Wednesday, June 27, 2012

How to create a web app using Java, MySQL, JDBC, Servlets, and Tomcat

If you ask developers what technologies are used to build modern web applications today, you would probably get something along the lines of PlaySpring and Hibernate.  These tools are great because they hide all the lower level implementation details such as servlets and the actual SQL itself, but as a developer, it is beneficial to understand what goes on beneath these layers of abstraction.  To fulfill my own curiosity, I created a simple web application using Java, MySQL, JDBC, Servlets, and Tomcat.  The rest of this post describes what I did.



Step 1: Download MySQL
The first step is to download MySQL and get it up and running.  Follow the installation instructions, start up the server, and make sure you can log in using "mysql -u root -p" in the terminal.   This link provides a good resource for a refresher on SQL.

Step 2: Download Connector/J
Connector/J can be downloaded here.  All we really need is mysql-connector-java-5.1.20-bin.jar in the src/lib folder.   This jar file is the JDBC driver that lets us communicate with MySQL using Java code.

Step 3: Establish a connection to MySQL using JDBC
Create a new Java project and add mysql-connector-java-5.1.20-bin.jar to the build path.  This link provides a good tutorial on JDBC.

Step 4: Download Tomcat
Tomcat 7 can be downloaded here.  Unpack and follow the instructions in RUNNING.txt.  Once Tomcat is running, you should be able to see the default web page at http://localhost:8080.   Add mysql-connector-java-5.1.20-bin.jar to apache-tomcat-7/lib.

Step 5: Understand the directory structure of a Java web application
Java web applications should have the following directory structure

Directory structure of a Java web app

The root folder is the name of your Java project. Under the root folder, there should be another folder called WEB-INF.  Under the WEB-INF folder, there should be a classes folder, a lib folder, and a web.xml file.  Java source files and compiled .class files belong in the classes folder.  Libraries belong in the lib folder.  The web.xml file is used by Tomcat to map a URL to a servlet.

Step 6: Write a simple Java application using JDBC and servlets
Create a new Java project using the directory structure above.  If you don't know where to begin with JDBC and servlets, make sure Tomcat is running and go to http://localhost:8080/examples/servlets.  Look at the code samples and execute them.  Don't forget to add apache-tomcat-7/lib/servlet-api.jar to your project build path.
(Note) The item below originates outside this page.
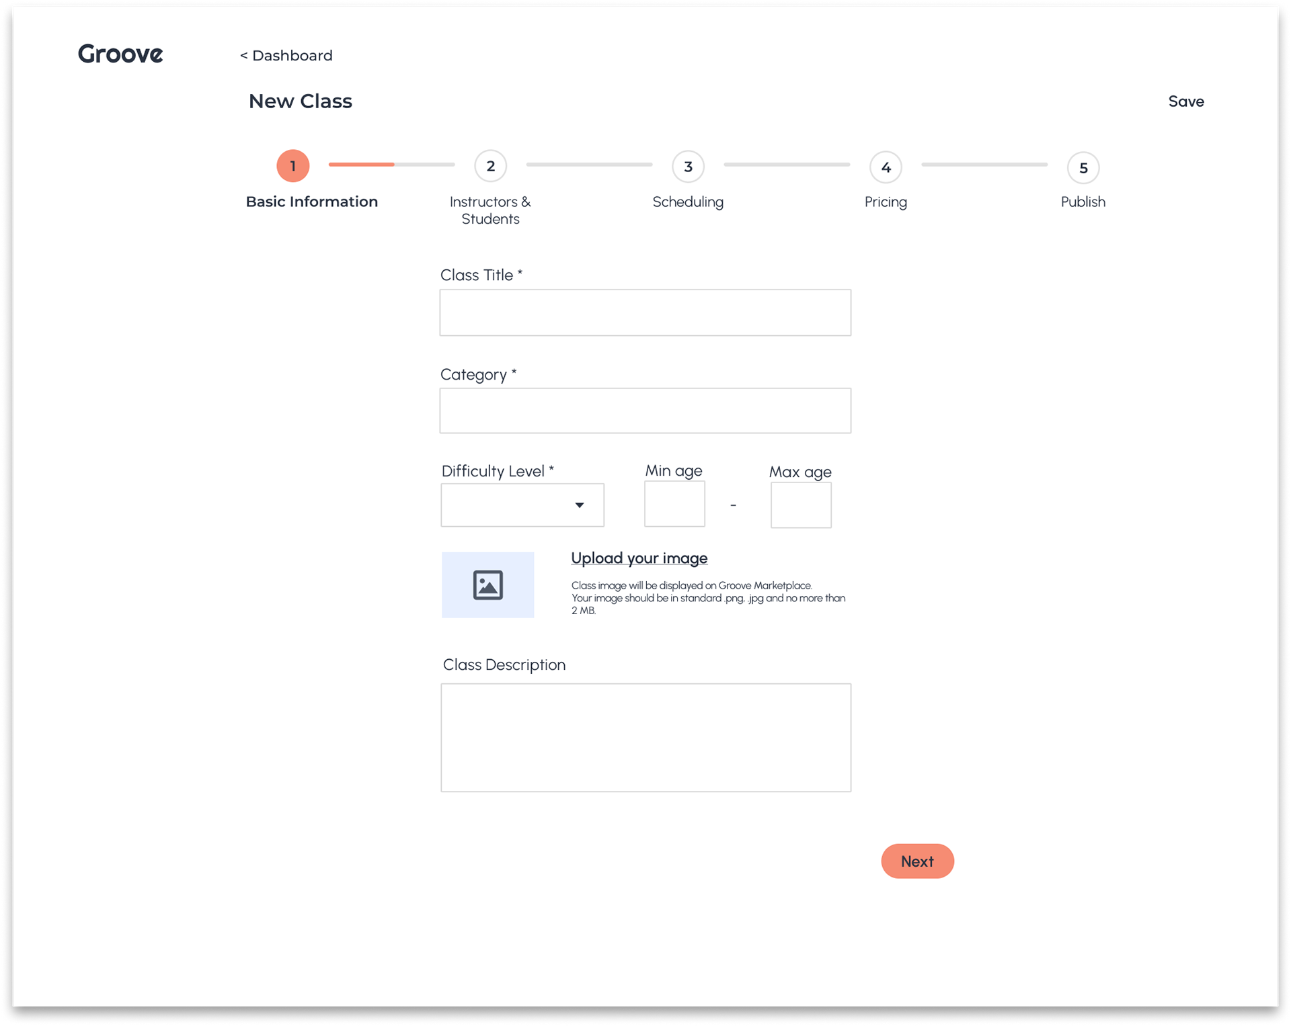
Task: Click the image placeholder icon
Action: click(x=487, y=585)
I created a to-do list web application.  It queries a JDBC/MySQL backed database for a list of items, displays it in a table, and lets you add or delete items.  The full source code is available at my Github repository here.

Screenshot of my web app
Step 7: Configure web.xml
Configure web.xml to map the URL to your servlet class.  Below is my sample web.xml file.


When a client visits http://localhost:8080/simple-servlet/example, the request is handled by the application server.   Tomcat scans for the servlet-mapping containing the "/example" URL pattern, looks up the servlet-name which is "todo", matches the servlet-name to the right servlet , and routes the HTTP request to TodoServlet.class.  Then TodoServlet.class executes its logic and returns a response back to the client through Tomcat.

Step 8: Package web application into WAR file and deploy on Tomcat
First, compile all source files.  In a terminal/console, navigate to your project's root directory.  Then type in "jar cvf simple-servlet.war .".  This creates a WAR (Web application ARchive) which is simply a jar file with a .war extension.  Drop this war file into your apache-tomcat-7/webapps directory and test by going to http://localhost:8080/simple-servlet/example.


That's it!  Your database-backed web application is up and ready to go.

Note: Creating HTML in servlets is actually not a good practice.  Ideally, you should use some type of view technology like JavaServer Pages or JavaServer Faces to move data between the view and logic layers.  Also, the database login username and password should be passed in to the program as parameters instead of being hardcoded.   For the purpose of keeping it quick and simple, I did not follow these guidelines in my project.